А. Библиотеки генов
В генной инженерии часто требуется выделить отдельный, пока
еще не охарактеризованный фрагмент ДНК (DNA), например, с целью определения
его полной нуклеотидной последовательности. Такая задача решается путем создании
библиотек кДНК. Библиотека ДНК состоит из большого количества векторных
молекул ДНК, содержащих различные фрагменты чужеродной ДНК. Например,
возможно получить все молекулы мРНК клетки в виде фрагментов ДНК - кДНК
(англ. complementary DNA, cDNA) — и произвольно внедрить эти копии в векторные
молекулы. Библиотека генов может быть получена путем расщепления ДНК клетки
на небольшие фрагменты рестриктазами (см. с. 254) и последующего
встраивания этих фрагментов в векторную ДНК. В качестве векторов для получения
библиотек ДНК используются бактериофаги (сокращенно: фаги). Фаги — это
вирусы, которые инфицируют бактерии, где их геном реплицируется вместе с бактериальным
геномом (см. с. 390). Библиотеки генов удобны тем, что
в них легко вести поиск необходимых в данный момент фрагментов. Работу начинают
с того, что небольшую порцию ДНК, составляющую библиотеку (105-106
фагов), разбавляют, смешивая с клетками бактерии-хозяина, и помещают на питательную
среду. Бактерии определенное время растут, образуя на питательной среде плотный
мутный слой клеток. При этом бактерии, зараженные фагом, растут медленнее, чем
неинфицированные клетки. Это приводит к образованию прозрачных кольцевых зон,
«бляшек». Клетки в «бляшке» содержат потомство фагов из первоначальной
библиотеки. Образовавшиеся колонии переносят на нитроцеллюлозные или найлоновые
фильтры, накладывая их на поверхность слоя в чашке, и слегка подогревают. Если
теперь инкубировать фильтр с меченым олигонуклеотидным зондом, соответствующим
нуклеотидной последовательности целевого фрагмента, произойдет гибридизация
зонда с гомологичной последовательностью ДНК. Место связывания зонда можно определить
по радиоактивной или иной метке. После этого выделяют фаг из положительных (несущих
метку) бляшек и размножают обычным образом. Большие количества необходимого
фрагмента получают с помощью расщепления ДНК рестриктазами. Современным методом определения нуклеотидной последовательности
ДНК является метод обрыва цепи (англ. chain termination method). Прежде
всего фрагмент ДНК клонируют в фаге М13 (см. с. 390),
из которого легко выделяют однонитевую ДНК (а).
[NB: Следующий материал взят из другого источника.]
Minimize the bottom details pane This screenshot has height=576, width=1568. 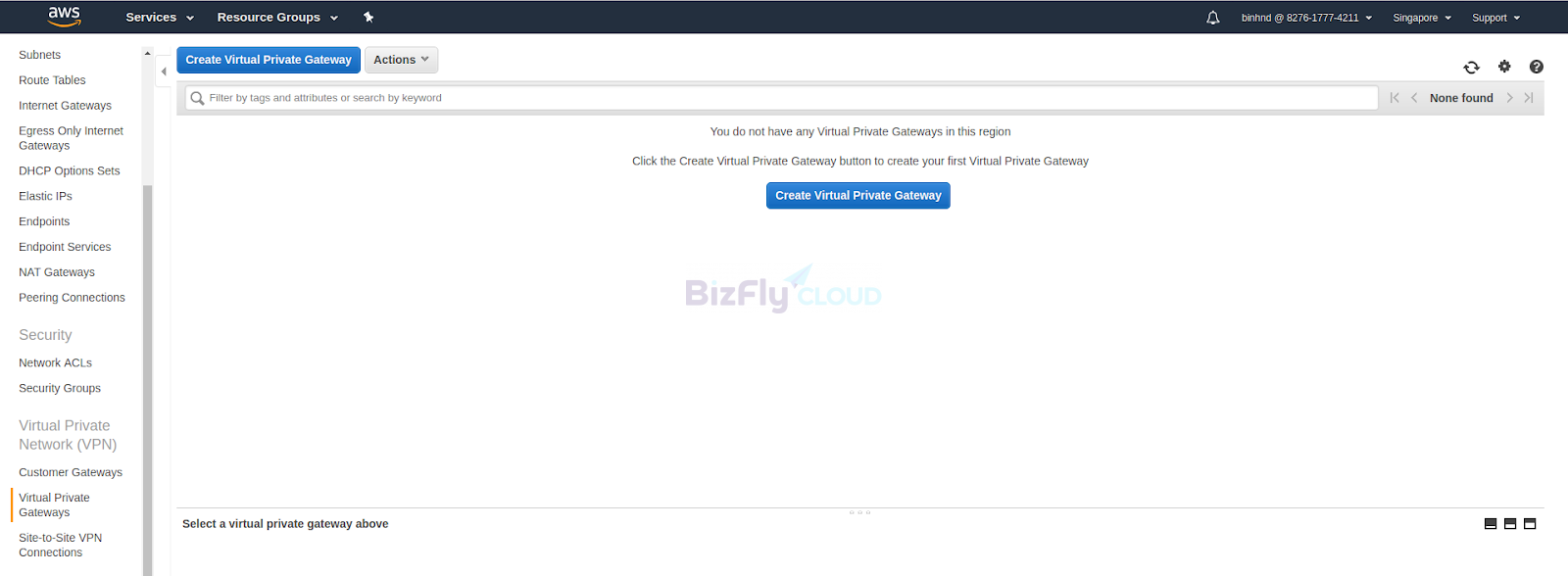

Ее гибридизуют с короткой ДНК, называемой праймером, которая связывается
с 3'-концом однонитевой ДНК (б). Затем к полученной
матрице добавляют четыре дезоксирибонуклеозидтрифосфата дНТФ (dNTP):
дАТФ (dATP), дГТФ (dGTP), дТТФ (dTTP) и дЦТФ (dCTP). Кроме дезоксирибонуклеозидтрифосфатов
в реакционную смесь добавляют один из четырех дидезоксирибонуклеозидтрифосфатов
[ддНТФ (ddNTP)] (см. схему). Затем с помощью ДНК-полимеразы ведут
синтез второй (комплементарной) цепи ДНК. Остановка синтеза (обрыв цепи)
будет происходить всякий раз, когда вместо дНТФ в растущую цепь ДНК будет встраиваться
соответствующий ему ддНТФ. На схеме принцип метода демонстрируется на примере
с ддГТФ. В этом случае образуются фрагменты, которые включают праймер плюс 3,
6, 8, 13 или 14 других нуклеотидов. Для определения последовательности нуклеотидов
необходимо поставить 4 отдельные реакции в присутствии каждого из четырех
ддНТФ (в). Затем четыре пробы вносят в соседние
лунки пластины геля и проводят гель-электрофорез (г)
(см. с. 84). Длина пробега каждого компонента обратно пропорциональна
длине цепи. Как только фрагменты ДНК визуализированы (д),
нуклеотидную последовательность можно прочесть прямо в геле снизу по направлению
к старту в соответствие с очередностью, в которой фрагменты располагаются на
отдельных «дорожках» (е). Реальная электрофореграмма
с четырьмя дорожками приведена на рис. 2. При оптимальных
условиях с помощью метода обрыва цепи можно в одном эксперименте определить
строение фрагмента, включающего сотни нуклеотидов.